(Raw records)
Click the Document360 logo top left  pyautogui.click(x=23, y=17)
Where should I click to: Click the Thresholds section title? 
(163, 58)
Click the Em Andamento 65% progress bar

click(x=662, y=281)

Direction
Please lay out all the rows above as a numbered list, skipping any blank lines.

Task solution
1. Click the Document360 logo top left  pyautogui.click(x=23, y=17)
2. Where should I click to: Click the Thresholds section title? 
3. (163, 58)
4. Click the Em Andamento 65% progress bar
5. click(x=662, y=281)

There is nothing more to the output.